Alle auf einen Blick, im Vordergrund die «Schiller».
Ich war auf der „Schiller“ zusammen mit vielen mir bekannten Menschen. Kapitän Roger Maurer konnte seine Stamm-Mannschaft vorstellen: Rebecca Benz als Beimann, Jonas Frunz (Kassier), Fabian Z’graggen als zukünftiger Kondi (heute ID durch Julia Schumacher), Sandro Cattaneo als 1. Maschinisten und Andreas Brügger als 2. Auf der vierstündigen Fahrt bleibt auch Zeit, das Schiff wieder einmal im Detail zu begutachten. In der Kajüte sind Kunstfotos vom Fotografen und SGV-Kassier Andre Emmenegger** ausgestellt. Nebst der Leichtigkeit eines typischen Sommerschiffes gefällt der Erstklass-Salon trotz der für mich etwas irritierenden Renovation vor 15 Jahren. Der im Jahr 2000 neu eingebaute Erstklasssalon-Boden in hellem Holz steht seither in Konkurrenz zum edlen Zitronenholz der Wände. Der vorher vorhandene, grüne Linoleum wurde im Jahr des Umbaues 1999 als billig empfunden, den es zu ersetzen galt. Doch dieser grüne Boden mit dem hübschen Läufer unterstrich für mich kraftvoll die Perlen dieses Salons. Weiter wurde der originale Sulzer-Kamin in seinen perfekten Proportionen einem Neubau geopfert. Ich wünschte mir, dass bei der nächsten Grossrenovation die Denkmalpflege des Kantons Luzern wie bei der «Unterwalden» mitarbeiten darf. Gerade am Beispiel «Unterwalden» zeigt sich, wie förderlich die Mitarbeit der Denkmalpflege sein kann. Gleichzeitig könnte man sich überlegen, die billig wirkenden Plastikblachen auf dem Oberdeck achtern durch eine diskrete Glasverkleidung (im Umfang einiger Bankreihen) zu ersetzen, um den gewünschten Windschutz zu gewährleisten.

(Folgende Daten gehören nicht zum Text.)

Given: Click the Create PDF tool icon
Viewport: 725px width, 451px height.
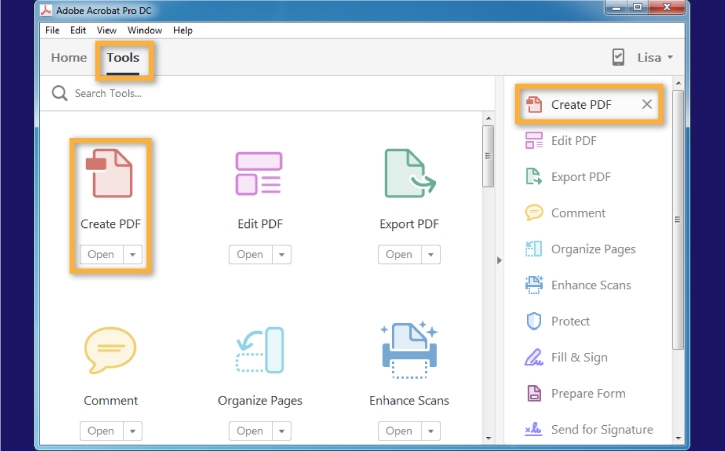Looking at the screenshot, I should 108,173.
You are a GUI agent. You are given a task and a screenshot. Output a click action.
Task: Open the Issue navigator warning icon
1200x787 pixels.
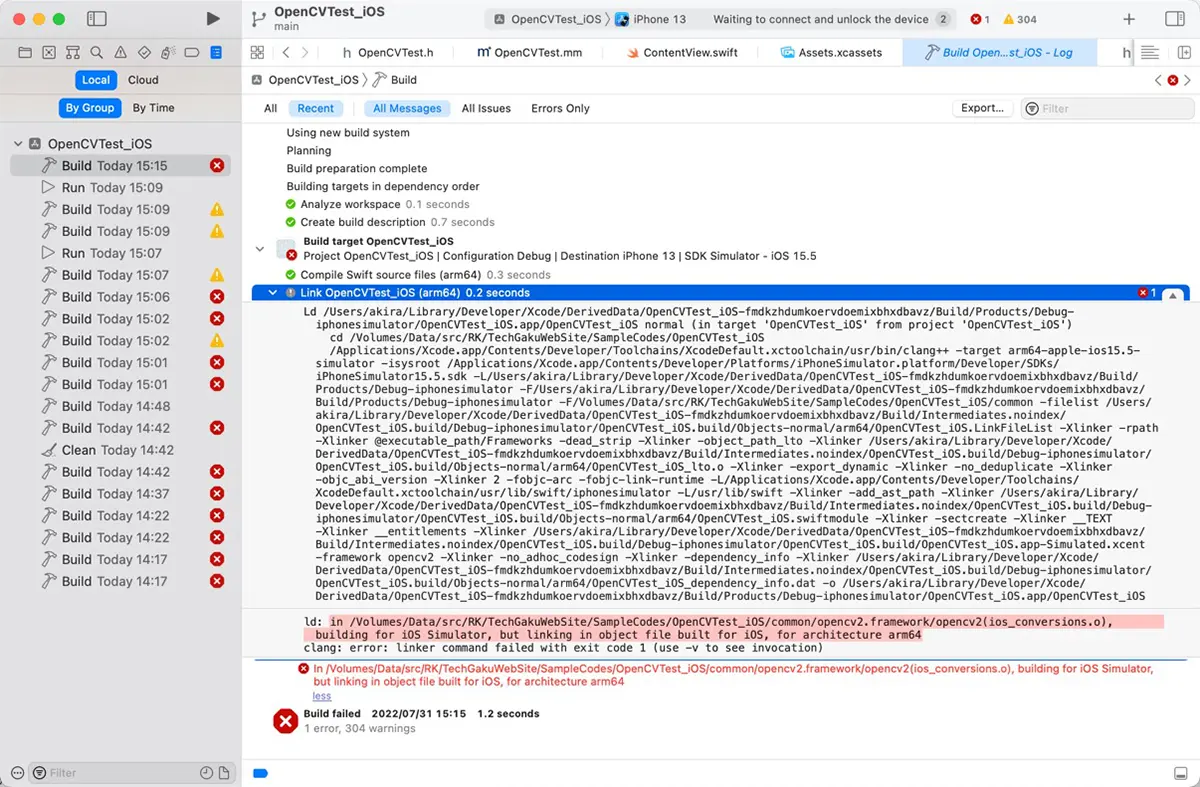[x=120, y=52]
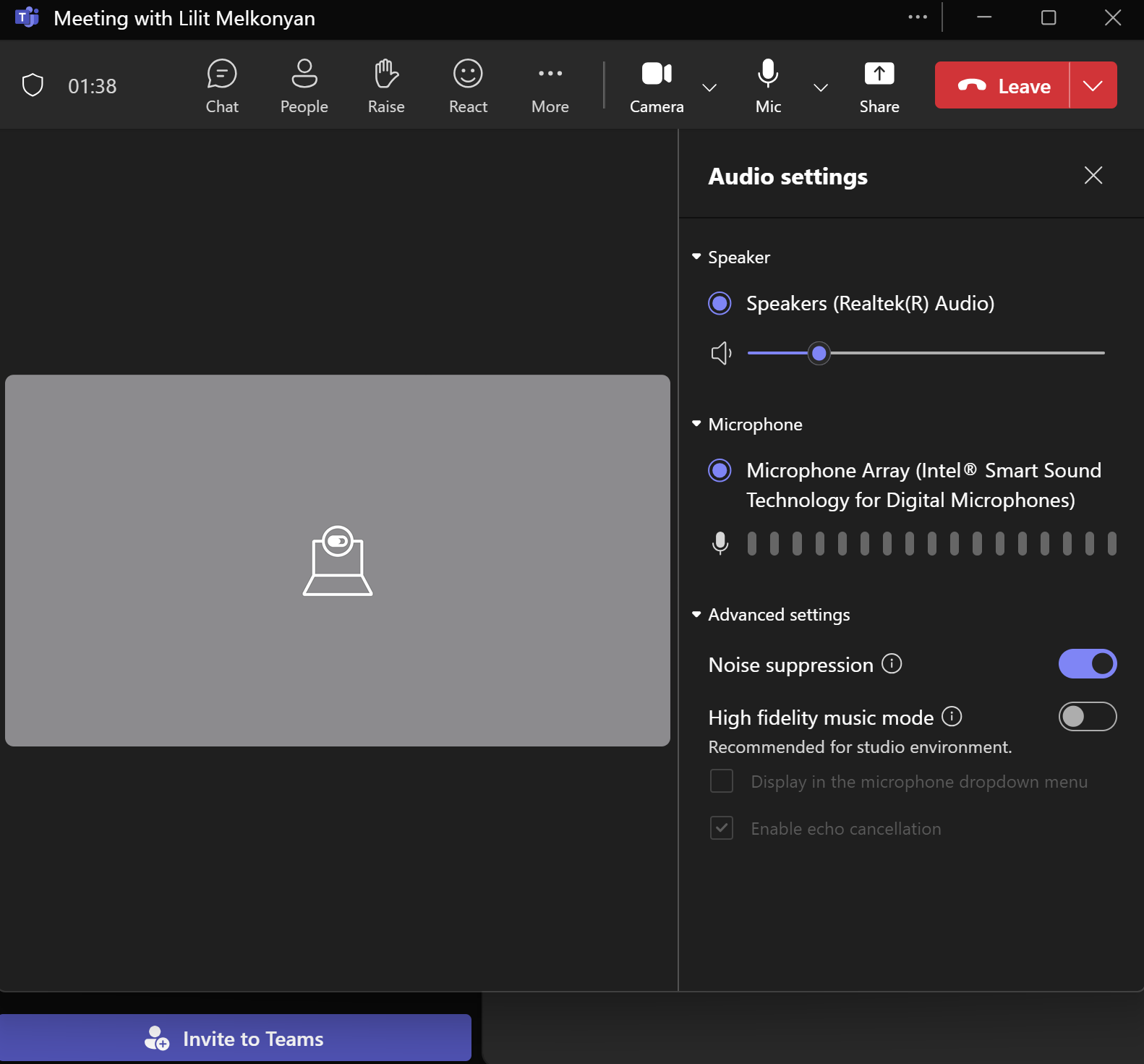Enable High fidelity music mode
The width and height of the screenshot is (1144, 1064).
pyautogui.click(x=1088, y=717)
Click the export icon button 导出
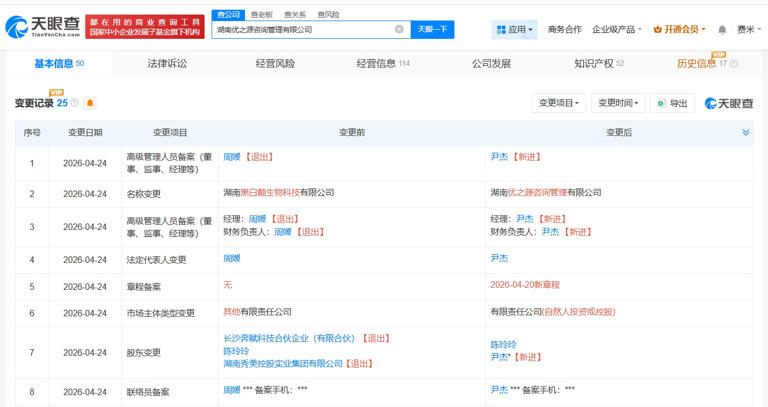 point(672,103)
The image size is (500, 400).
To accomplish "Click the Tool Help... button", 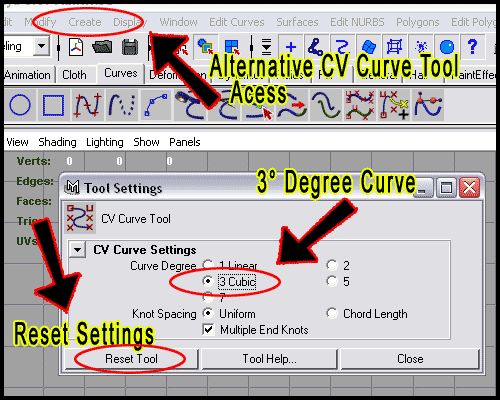I will click(269, 359).
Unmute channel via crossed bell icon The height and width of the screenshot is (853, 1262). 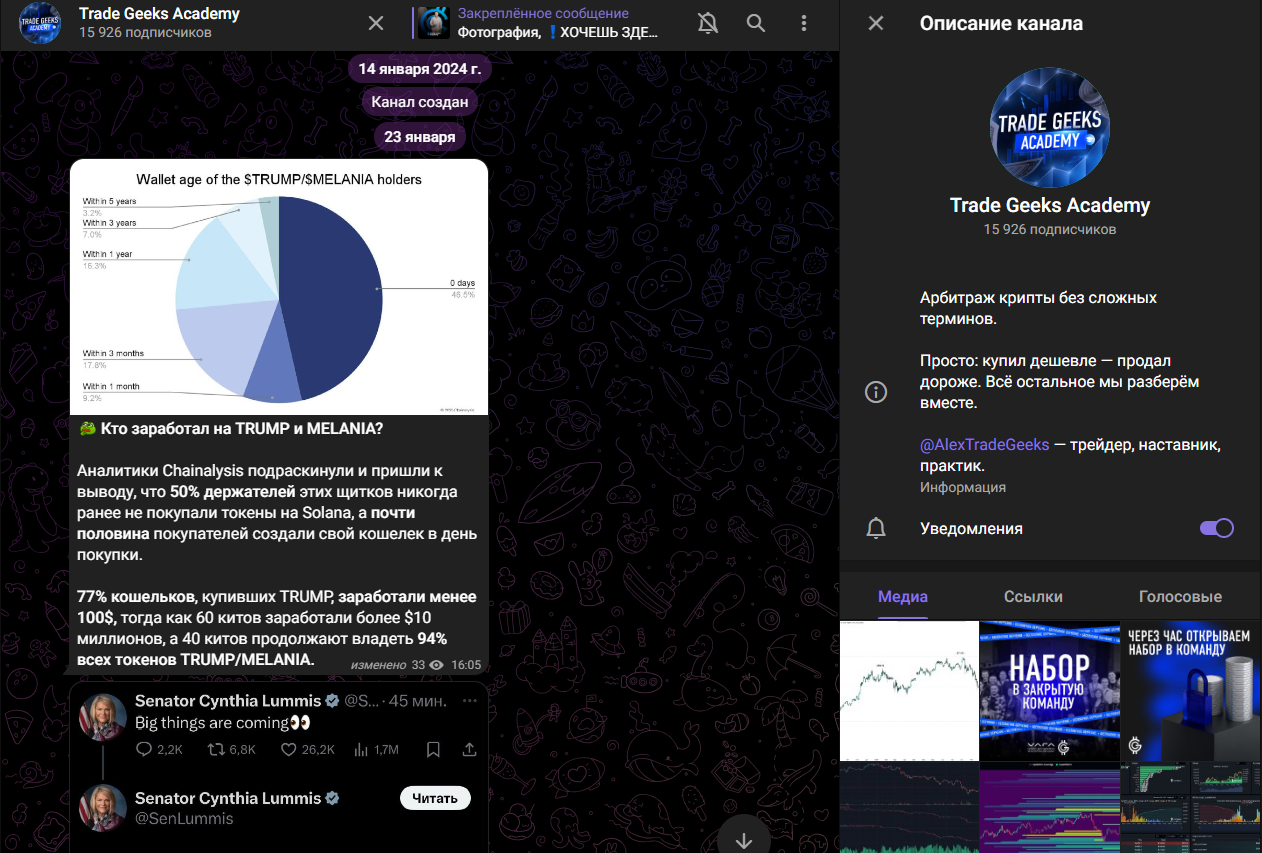point(708,24)
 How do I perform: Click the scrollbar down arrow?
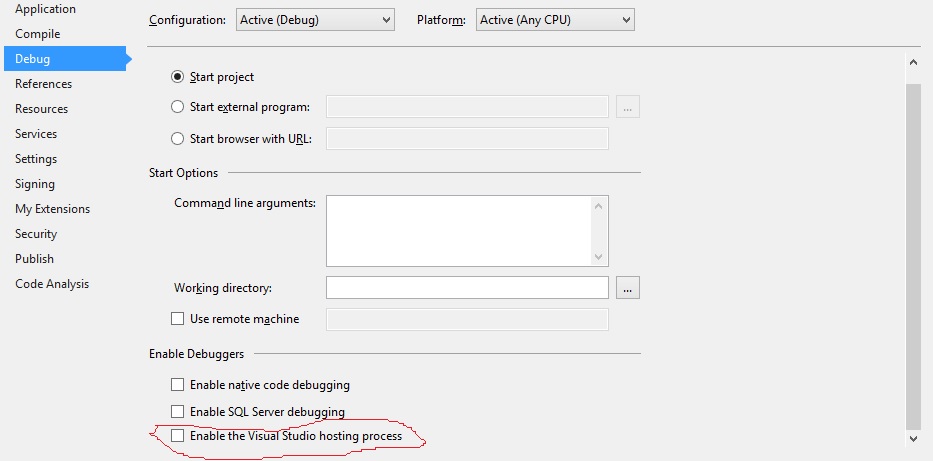pos(913,438)
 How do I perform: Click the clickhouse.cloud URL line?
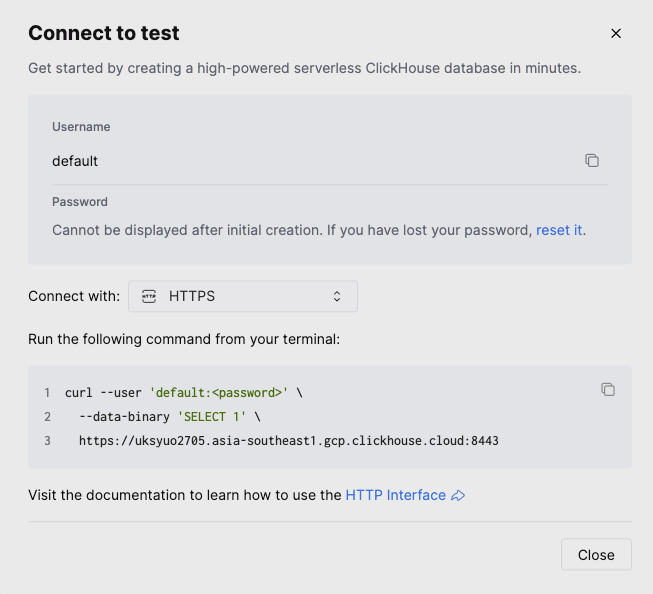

Roger Maurer zieht vomheutigen Tag eine positive Bilanz: „Höhepunkte der Parade waren sicherlich die Umrundung der Seerose, aber auch die Formation ‚Rose’ mit der schnellen Durchfahrt der ‚Stadt Luzern’ im Buochserbecken. Dann natürlich die Schnellfahrt von DS Schiller mit dem gemeinsamen Kehr mit DS Gallia und der Durchfahrt zwischen den anderen Dampfschifffen (Passage des Belles).“ Alle diese Formationen brauchen jeweils die volle Konzentration und vor allem sehr viel Vorausblick, damit die Formationen immer zur richtigen Zeit stehen wie geplant. Maurer: „Man hat die ‚Hebel’ wie auf einem Motorschiff nicht einfach in der Hand“. Besonderes Geschick brauchte der Start der Parade. Der Schiller-Kapitän: „Die Rückwärtsfahrt in Luzern mit vier Schiffen gleichzeitig und in kleinem Abstand parallel ist wirklich eine Herausforderung. Man muss den Kurs so subtil wählen, dass das Schiff trotz Wind und Reusszug auf der anderen Seeseite einige Minuten problemlos warten kann, bis DS Stadt Luzern passiert hat.“ Am Tag der Dampferparade waren aber alle Schiffsführer in Hochform und liessen keine Wünsche offen.
Die vier ältesten Raddampfer verlassen um 11.30 Uhr synchron die Landungsbrücken in Luzern.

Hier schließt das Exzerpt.